9:45 Where is she going? Why is she closing the door? Don't go to the bathroom without meeeeee. I'm in the hallway allllll alone. I need to lay on the floor and stick my paws under the door so she will realize that she deserted me. That's not working. Time for the old standby: Bark and whine my head off like someone is beating me.
10:00 Bedtime! Tonight they will definitely let me sleep in the bed. All I need to do is start with one paw on the bed, then sneak the second one up, and then go for the legs. It will work.
10:01 Awww, man. Didn't work. Tomorrow night, it'll definitely work.

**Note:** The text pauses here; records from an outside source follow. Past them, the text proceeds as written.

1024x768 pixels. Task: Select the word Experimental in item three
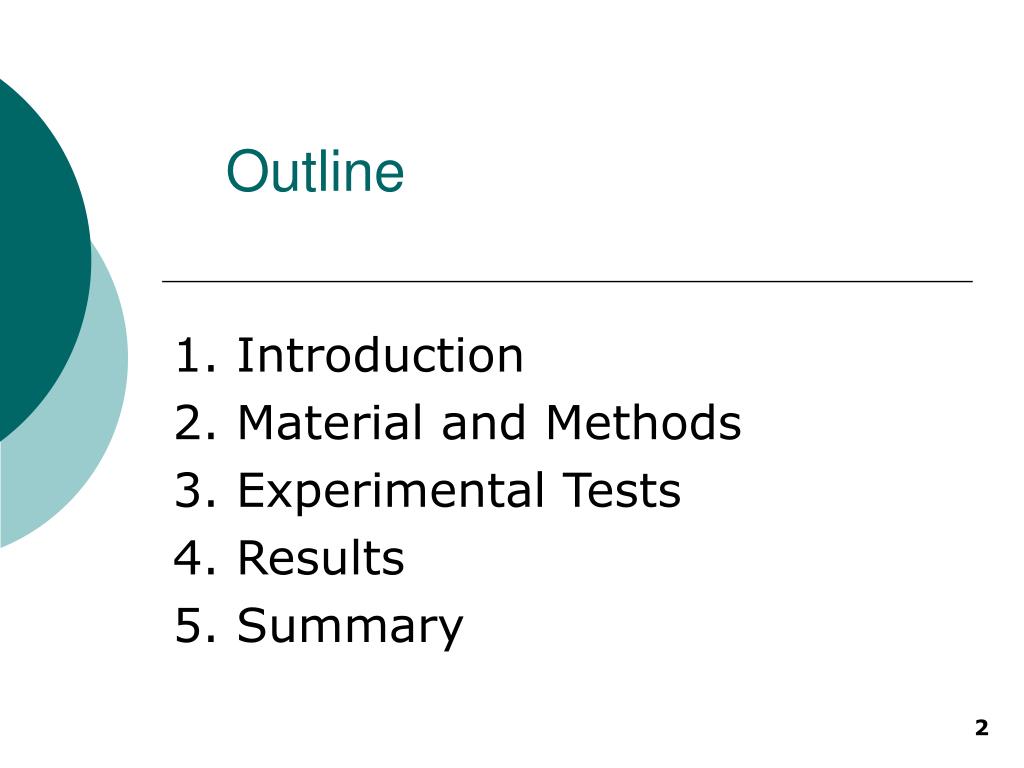[x=391, y=492]
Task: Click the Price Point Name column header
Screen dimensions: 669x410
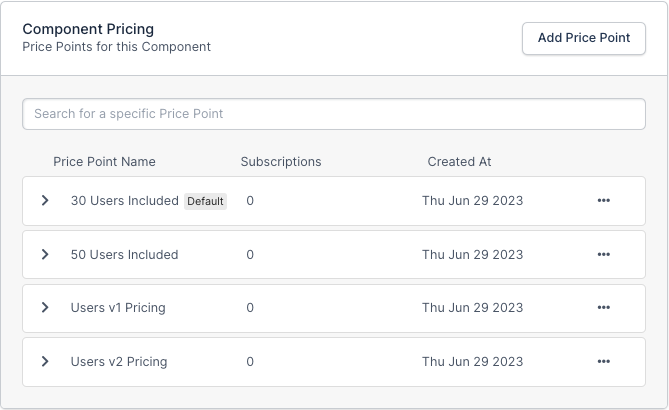Action: [x=104, y=162]
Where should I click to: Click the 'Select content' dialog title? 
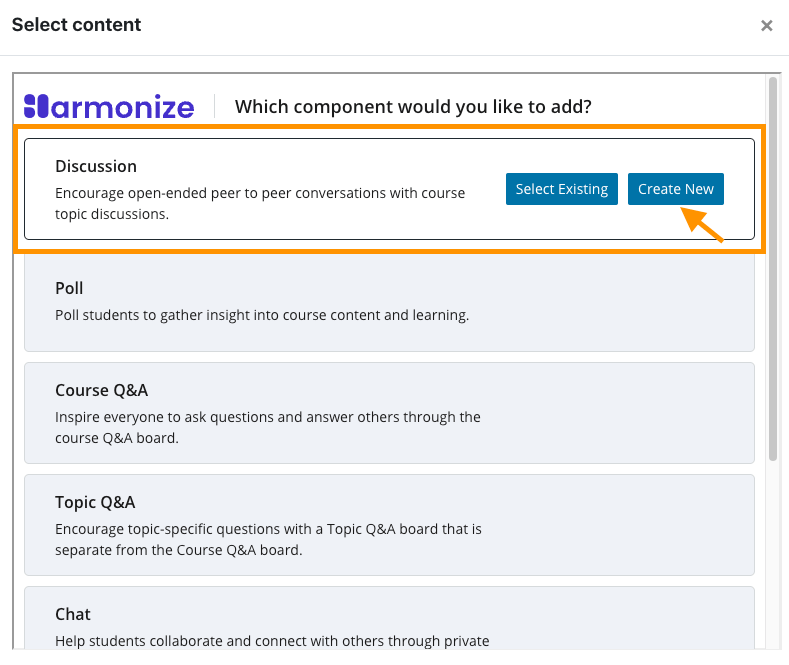click(77, 25)
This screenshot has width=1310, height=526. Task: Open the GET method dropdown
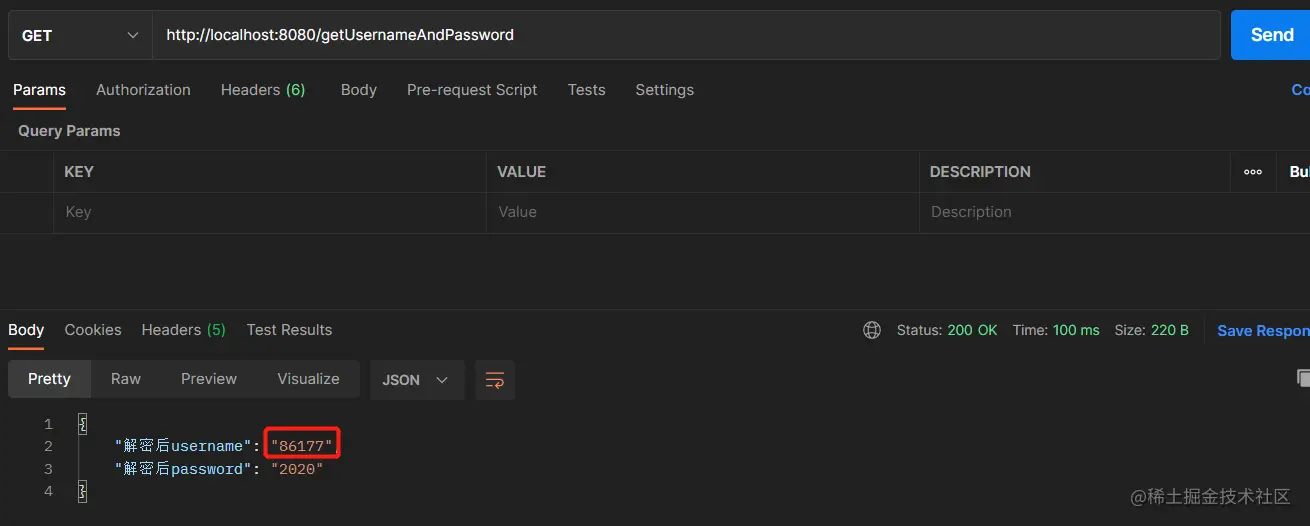(x=80, y=35)
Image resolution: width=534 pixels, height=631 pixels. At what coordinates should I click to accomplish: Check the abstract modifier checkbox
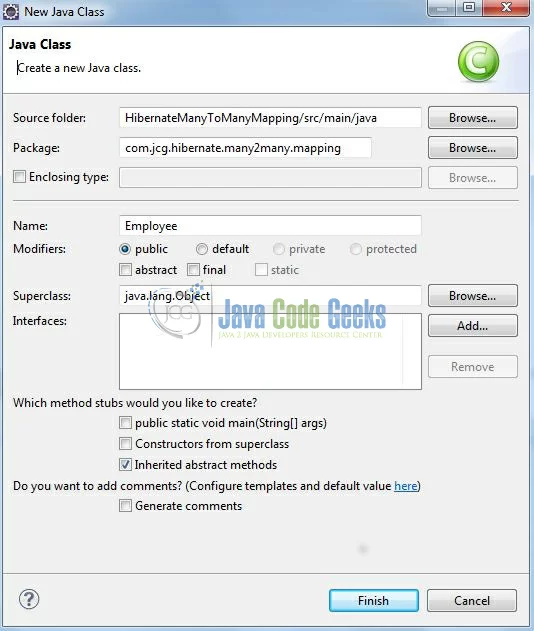125,270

3:01-3:30 Oh, boy! 3 a.m.! Time for my nightly lick my paws-grunt-sniff-and-walk-around-while-click-clacking-my-nails-all-over-the-room-session! And stop by the toilet for a nightcap.
6:00 Please wake up. Please wake up. Ooo, a hand! I need to lick it. Please wake up. Please wake up. I see toes at the end of the bed. Need to lick them. Please wake up. Please wake up. Would you like me to sniff your face?